**EXTRAIT**:

C'est peut-être là que réside la cause de la résistance majeure. En ouvrant le faire, la valeur concrète et la valeur économique à la démocratie et à la liberté, on engage le corps social dans une responsabilisation qui peut faire peur. Oui, on peut vivre, produire, de manière professionnelle, exigeante et efficace sans employeur, sans actionnaire, sans aiguillon de la nécessité. Nombre de jeunes retraités, pour paraphraser Friot, s'étonnent : ils n'ont jamais autant travaillé que depuis qu'ils sont libérés de leur employeur. Par contre, nous l'avons prouvé, le salaire socialisé qu'ils touchent, leur retraite, constitue une création de valeur abstraite, économique qui les qualifie de plein droit comme producteurs de richesse économique à l'instar des invalides, des vacanciers, des parents, des malades, des chômeurs.

Nos réflexions auront en tout cas prouvé que les pistes de Friot sont économiquement praticables, il reste à l'histoire, à la société, il nous reste à prouver qu'elles sont anthropologiquement possibles – ce que les chômeurs, les retraités ou les vacanciers attestent tous les jours.

Note 41. Les manuscrits de K. Marx

Marx a cherché toute sa vie à comprendre l'exploitation qu'il ressentait intuitivement. En apparence, un système économique semble équitable, juste, il semble établi entre pairs, entre égaux en droit et devrait être honnête alors que, par un tour de passe-passe, ce système se montre à l'usage une scandaleuse exploitation de l'humain par l'humain. La quête marxienne peut se résumer comme recherche des causes et des modalités du tour de passe-passe en question.

[Enregistrements issus d'une source de données]
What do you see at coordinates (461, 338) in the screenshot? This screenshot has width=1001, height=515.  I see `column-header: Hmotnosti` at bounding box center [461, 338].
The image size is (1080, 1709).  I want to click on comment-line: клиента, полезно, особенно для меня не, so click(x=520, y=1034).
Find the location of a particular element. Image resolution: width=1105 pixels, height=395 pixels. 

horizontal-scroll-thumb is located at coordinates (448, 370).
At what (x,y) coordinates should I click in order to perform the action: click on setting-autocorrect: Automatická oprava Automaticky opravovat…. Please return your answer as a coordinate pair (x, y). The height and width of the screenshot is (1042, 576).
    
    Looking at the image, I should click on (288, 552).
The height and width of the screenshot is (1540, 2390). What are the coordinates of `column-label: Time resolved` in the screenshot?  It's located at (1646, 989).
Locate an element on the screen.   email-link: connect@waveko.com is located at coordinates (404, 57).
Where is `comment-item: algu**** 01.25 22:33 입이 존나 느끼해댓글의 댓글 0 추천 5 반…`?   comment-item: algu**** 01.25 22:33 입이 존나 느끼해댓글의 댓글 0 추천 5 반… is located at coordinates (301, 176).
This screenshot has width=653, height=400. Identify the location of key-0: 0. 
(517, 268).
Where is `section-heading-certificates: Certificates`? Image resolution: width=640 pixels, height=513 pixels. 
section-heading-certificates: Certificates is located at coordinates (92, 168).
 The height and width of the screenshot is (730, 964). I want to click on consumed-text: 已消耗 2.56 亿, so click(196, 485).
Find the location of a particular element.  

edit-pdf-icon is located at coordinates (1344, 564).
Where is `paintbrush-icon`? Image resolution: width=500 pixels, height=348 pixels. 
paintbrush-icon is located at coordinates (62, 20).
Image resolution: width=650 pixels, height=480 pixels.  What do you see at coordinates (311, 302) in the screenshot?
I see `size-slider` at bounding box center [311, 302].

**ÉNONCÉ**:
Répondez à ces questions d'après l'extrait :
1. Qu'est-ce qui étonne nombre de jeunes retraités ?
2. Quels groupes attestent tous les jours que les pistes de Friot sont anthropologiquement possibles ?
3. Selon la note sur les manuscrits de Marx, à quoi peut se résumer la quête marxienne ?

**RÉPONSE**:
1. Ils n'ont jamais autant travaillé que depuis qu'ils sont libérés de leur employeur.
2. Les chômeurs, les retraités et les vacanciers.
3. À la recherche des causes et des modalités du tour de passe-passe par lequel un système en apparence équitable se montre à l'usage une scandaleuse exploitation de l'humain par l'humain.